Transcribe a portion of the forum thread on viewing S-video input on a laptop, starting with "But, once i" and going on through "on the laptop.".

| Excerpted passage |
········
# looking for software to view s-video input



## guy1679 (Aug 25, 2007)

I am trying to find a piece of software to enable me to use my laptop screen as my display for my xbox 360 (cant always get a TV when traveling). I have the relevant s-video out cable for my x360, and my laptop has an s-video in (7 pin Din connector) as well as the s-video out.

But, once i have it all connected up, I don't have a clue how to view that input? Any ideas?


----------



## ViprXX (May 12, 2007)

are you sure the s-video connection on the laptop is an IN connection? usually the s-video ports on laptops are s-video Outputs which won't take the incoming xbox signal. I read somewhere that you can buy a vga cable for the xbox that will connect to your vga input on the laptop.


----------



## guy1679 (Aug 25, 2007)

yep, i am pretty sure it's s-video in, it has the s-video out (4 pin Din connector) and also the 7 pin din s-video in, which sits alongside the coaxial input, as well as an extra audio in stereo jack. i do also have the vga connector for the xbox, but that doesnt fit into my vga socket (i assume its only for output). 
but when i plug all the s-video stuff in I have no idea how to bring it up on the display.


----------



## ZeroDreams (Aug 28, 2007)

hey anyone know the solution to this i have the same problem with the same computer


----------



## ZeroDreams (Aug 28, 2007)
········
| Collected data |
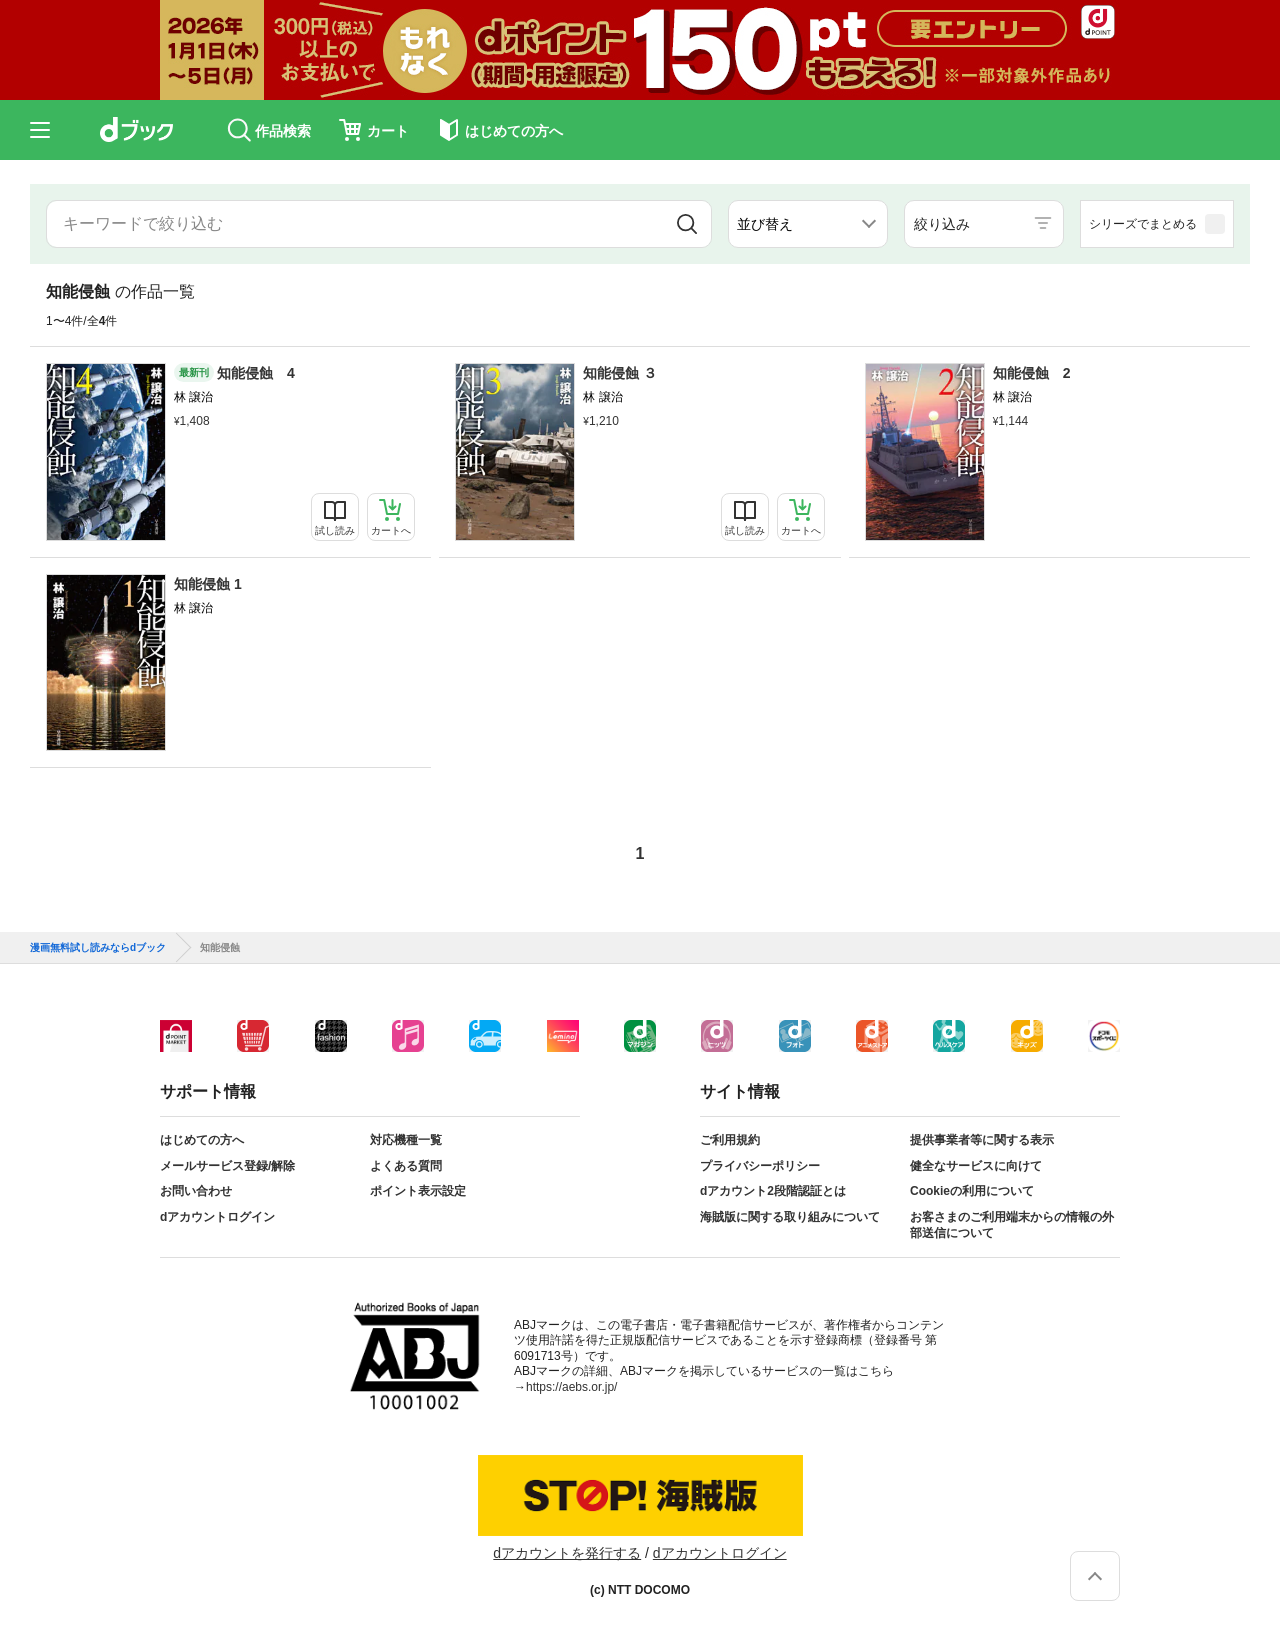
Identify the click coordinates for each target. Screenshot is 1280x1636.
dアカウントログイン (217, 1217)
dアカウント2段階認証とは (773, 1191)
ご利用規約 (730, 1140)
········
| Solution to the problem |
But, once i have it all connected up, I don't have a clue how to view that input? Any ideas?


----------



## ViprXX (May 12, 2007)

are you sure the s-video connection on the laptop is an IN connection? usually the s-video ports on laptops are s-video Outputs which won't take the incoming xbox signal. I read somewhere that you can buy a vga cable for the xbox that will connect to your vga input on the laptop.